I was listening to a podcast the other day where an executive talked about how a big component of his success was “grit.” And since that moment, I’ve probably seen the word “grit” 30+ times.
Definitions of grit are vague. The Webster Dictionary defines it as “mental toughness” (which instantly makes me think of every NFL commentator ever). Angela Lee Duckworth, in her TED Talk about grit, describes it as “passion and perseverance for long term goals.” For many people, grit seems to fall into the I-know-it-when-I-see-it category.
But research is showing us that grit is a real thing, and as Laurence Roy Stains points out in Men’s Health, we should want more of it. Not surprisingly given his audience, Stains uses Wes Welker as the embodiment of grit. Early in his career, Welker barely earned a college football scholarship by the skin of his teeth, and after college, he went undrafted. Today, Stains points out, Welker is a five-time Pro Bowl pick and achieved the most receiving yards in a six-season span in NFL history. His success has been attributed to his unwavering dedication, confidence in his own abilities, and consistent work ethic. Welker’s coach, John Fox, has described him as “very gritty.” Examples like Welker show us that gritty people separate themselves by continuing to work hard, despite obstacles that would cause others to quit or give up.

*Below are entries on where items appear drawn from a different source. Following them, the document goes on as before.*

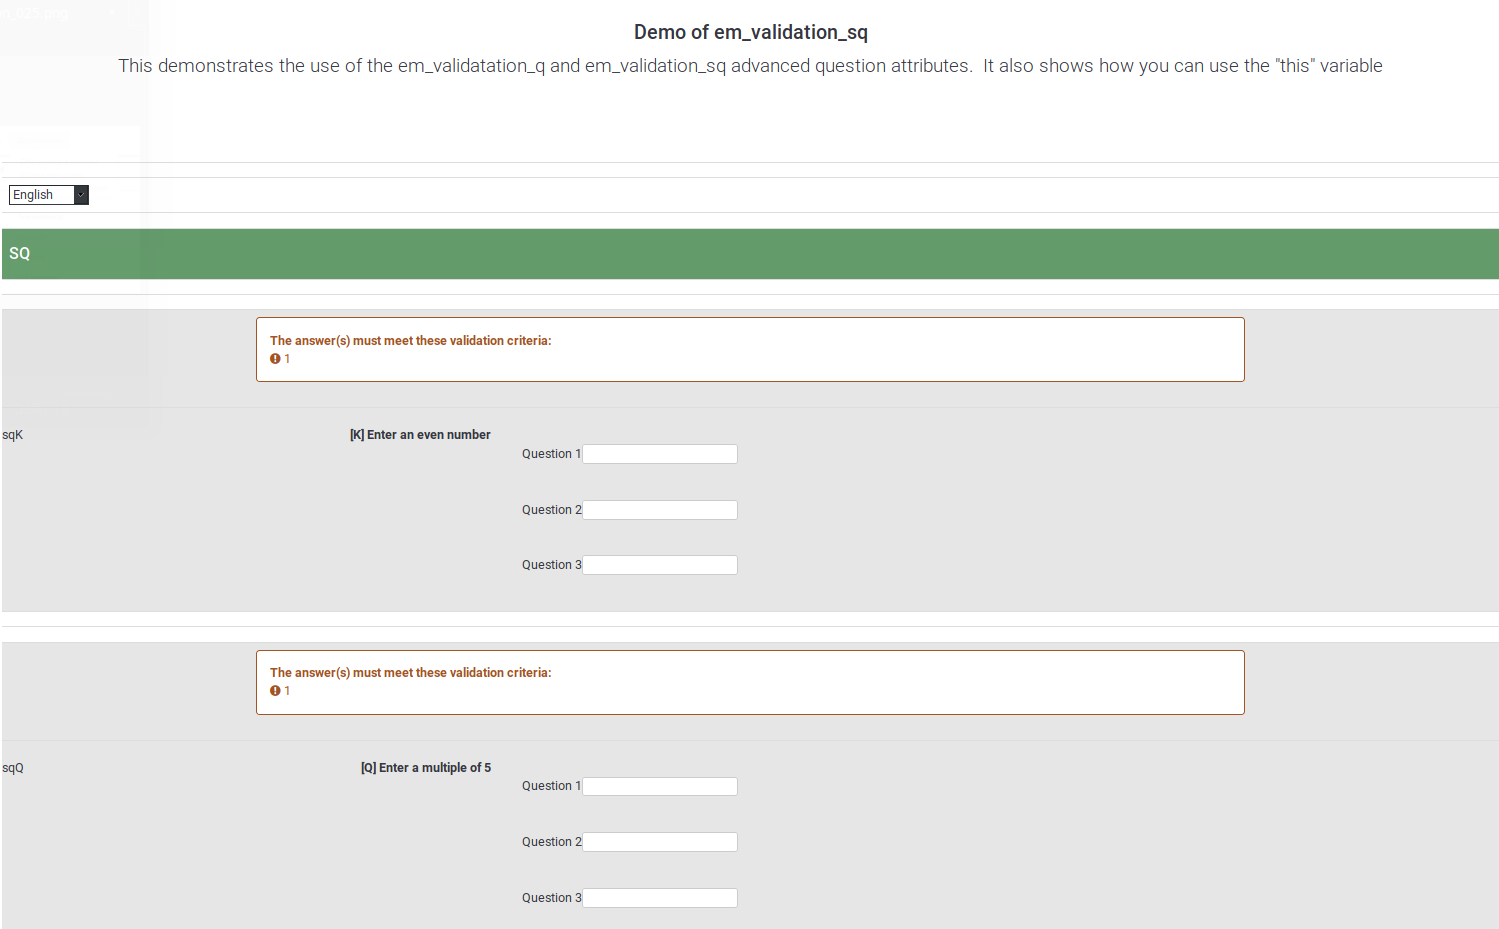
Task: Click the '[K] Enter an even number' text
Action: 420,435
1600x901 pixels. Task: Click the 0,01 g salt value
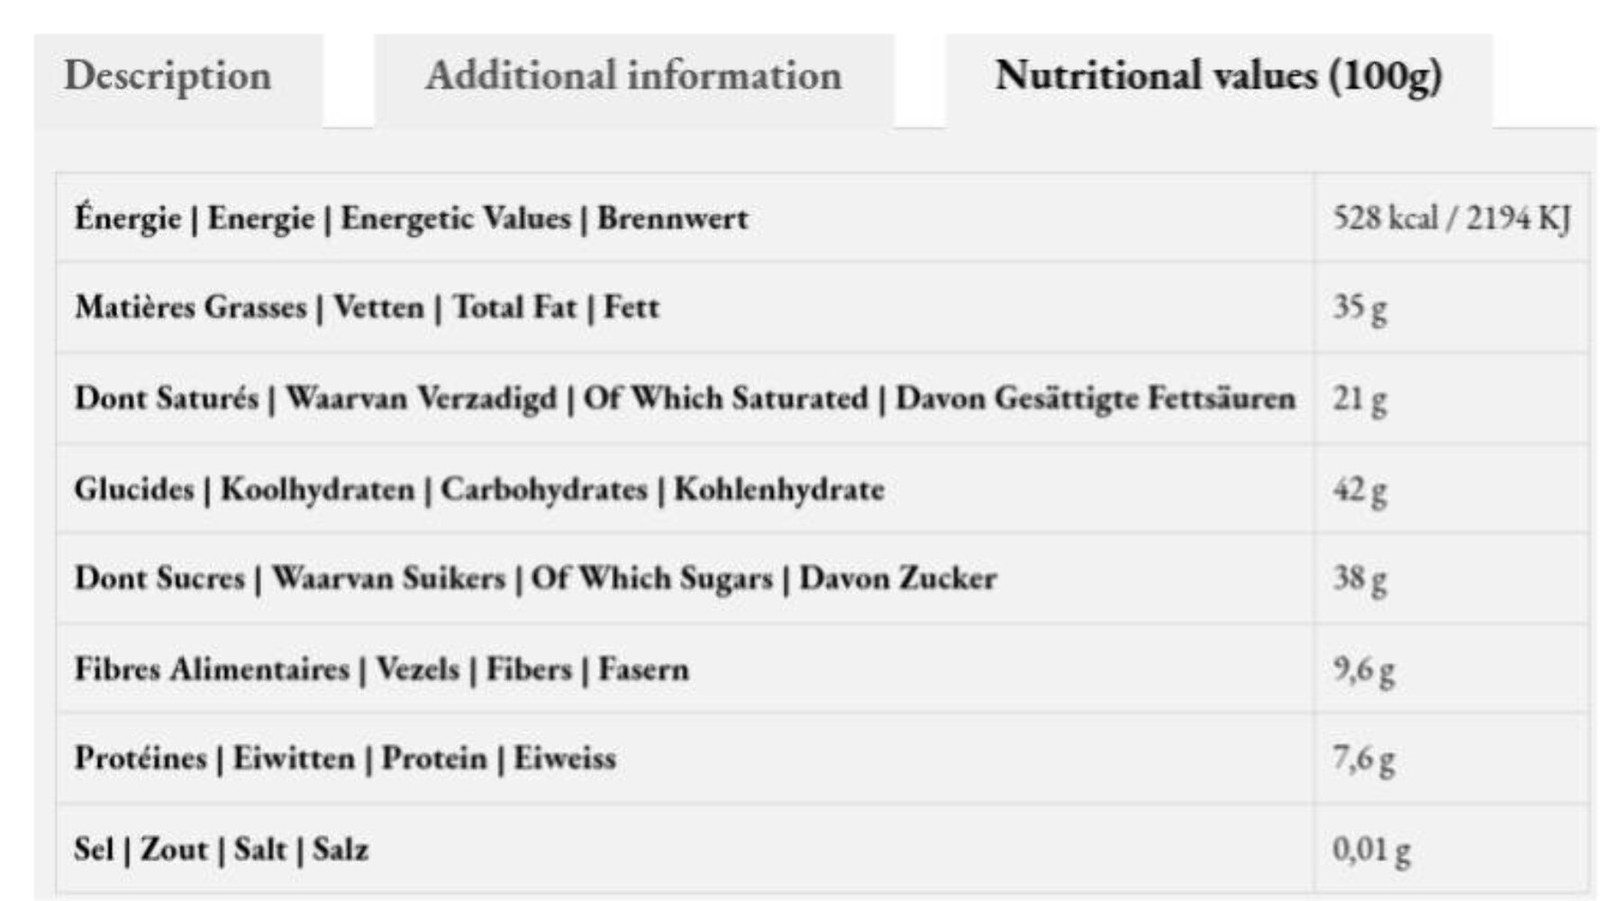click(x=1372, y=849)
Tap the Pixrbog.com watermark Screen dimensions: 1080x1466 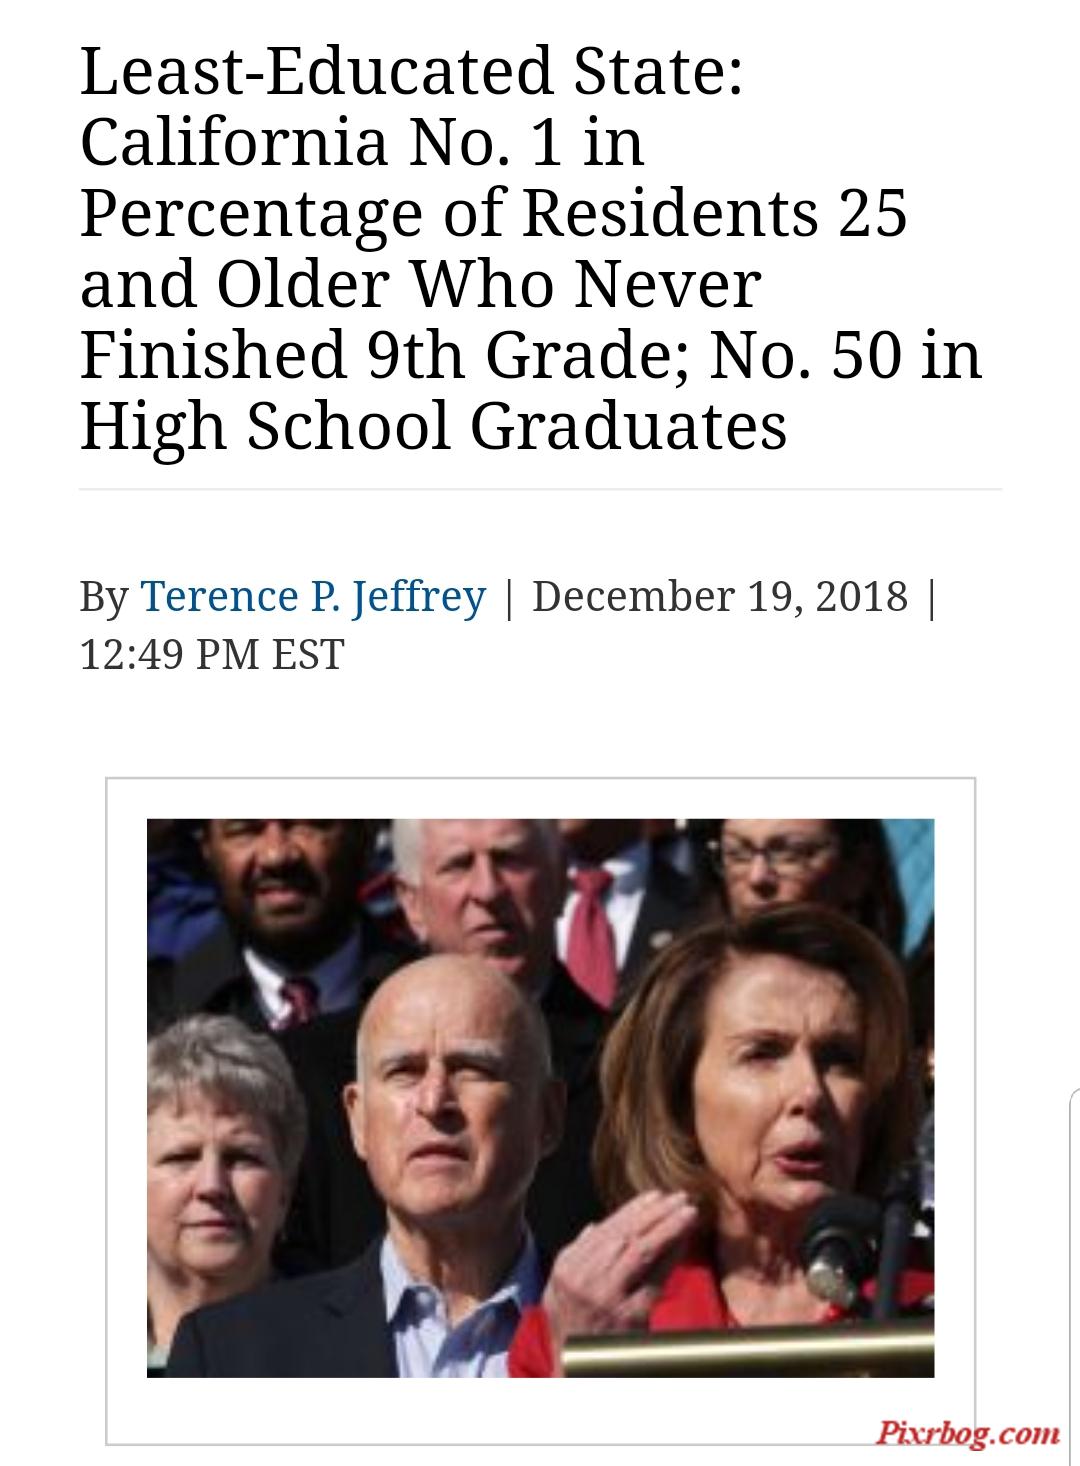pyautogui.click(x=968, y=1433)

We don’t know if grit is an inherent quality that some people are born with or if grit can be taught. Vicki Davis, an educator and author, argues that grit is developed by situations that require it. Researchers like Duckworth want to get more specific – they are working hard to identify exactly how we can teach kids to be “more gritty” as they move through school and ultimately face challenges in their adult lives. You can take Duckworth’s “grittiness quiz” here to determine your own self-reported grit score. I scored right in the middle around 3.3… probably because taking the quiz reminded me of all the little personal projects I have gotten excited about over the years, but then abandoned when life got busy.
“80% of success is just showing up.” – Woody Allen
John Wayne wasn’t the only one in Hollywood with grit. Regardless of what the research ultimately shows, we know that in order to have success, you have to show up. People with grit will show up at every single practice and at every single meeting with their end goal in mind… and tomorrow they’ll get up and do it again.